Cognee uses LanceDB for per-workspace isolated vector storage in its AI agent memory platform
Agent teams struggle with stateless context and homegrown RAG stacks that require juggling separate graph stores, vector stores, and ad hoc rules, raising reliability risks and slowing iteration. Cognee specifically needed a vector store that matched its isolation model, supported per-workspace development, and avoided the complex orchestration that traditional vector databases require.
Adopting LanceDB accelerated Cognee's development cycle and improved reliability, enabling faster CI, cleaner multi-tenant setups, and more predictable performance, while also improving retrieval accuracy on multi-hop reasoning tasks.
Frequently asked questions
What did this team achieve with this AI workflow?
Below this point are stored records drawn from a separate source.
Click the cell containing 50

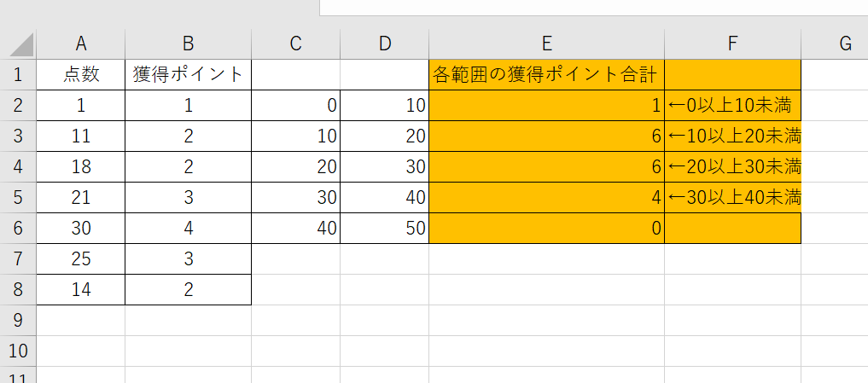click(x=384, y=228)
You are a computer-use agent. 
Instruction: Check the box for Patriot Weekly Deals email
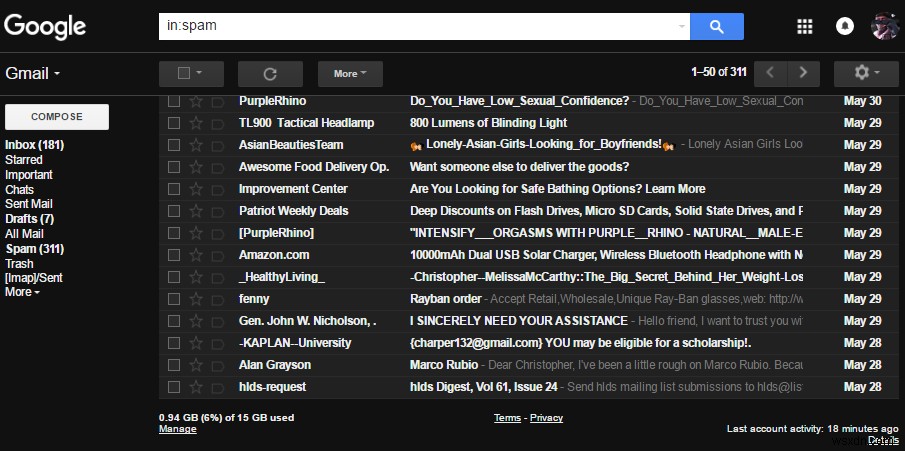point(174,211)
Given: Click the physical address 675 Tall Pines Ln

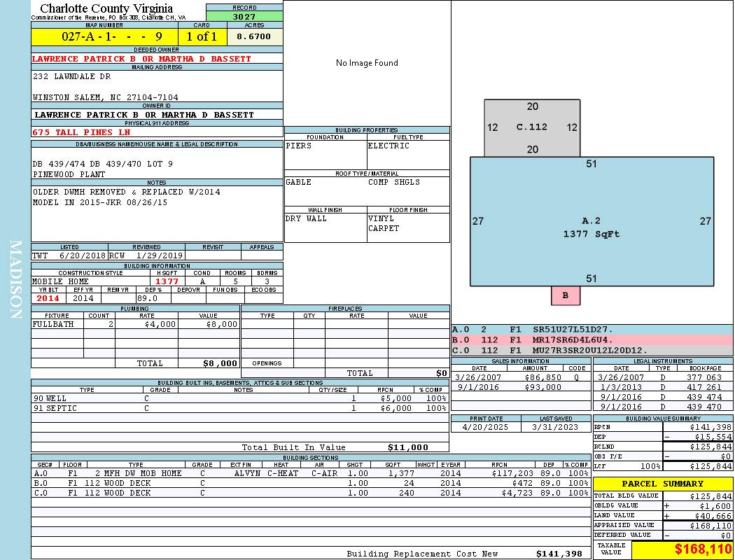Looking at the screenshot, I should pyautogui.click(x=81, y=132).
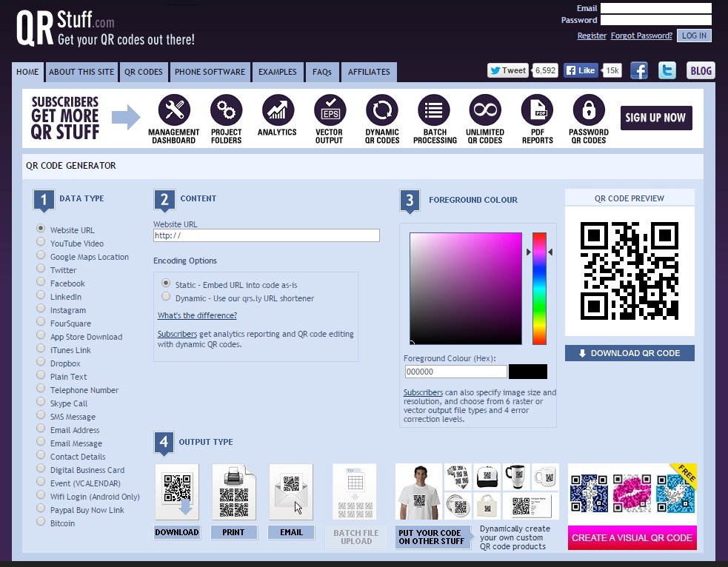Screen dimensions: 728x567
Task: Select the Password QR Codes lock icon
Action: coord(589,110)
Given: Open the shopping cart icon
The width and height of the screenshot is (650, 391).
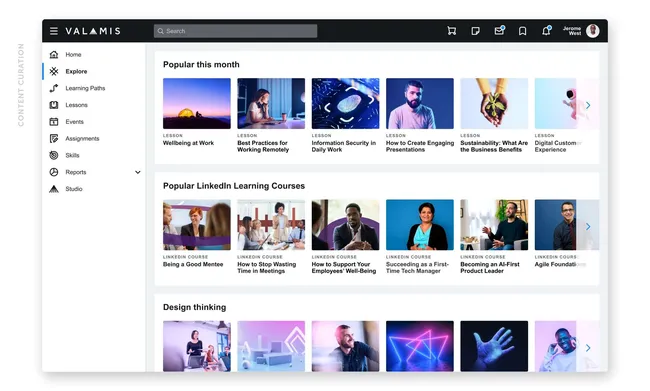Looking at the screenshot, I should coord(451,31).
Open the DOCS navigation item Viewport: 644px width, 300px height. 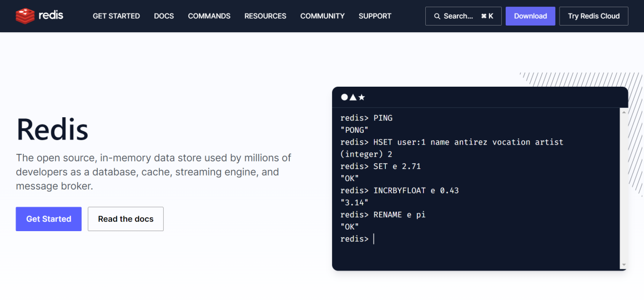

Adopting LanceDB accelerated Cognee's development cycle and improved reliability, enabling faster CI, cleaner multi-tenant setups, and more predictable performance, while also improving retrieval accuracy on multi-hop…
What tools did this team use?
LanceDB, Kuzu, PostgreSQL.
What results were reported?
Development cycle velocity: accelerated Cognee's development cycle and improved reliability; CI speed and multi-tenant reliability: faster CI, cleaner multi-tenant setups, and more predictable performance; Multi-hop retrieval accuracy: improved retrieval accuracy, particularly on multi-hop reasoning tasks; Vector store isolation ease: effortless, truly isolated vector stores per user and per test (source-reported, not independently verified).
How is this back office ops AI workflow structured?
Add data sources → Extract raw data → Cognify to knowledge graph → Load to vector and graph stores → Multi-step query retrieval → Memify knowledge refresh.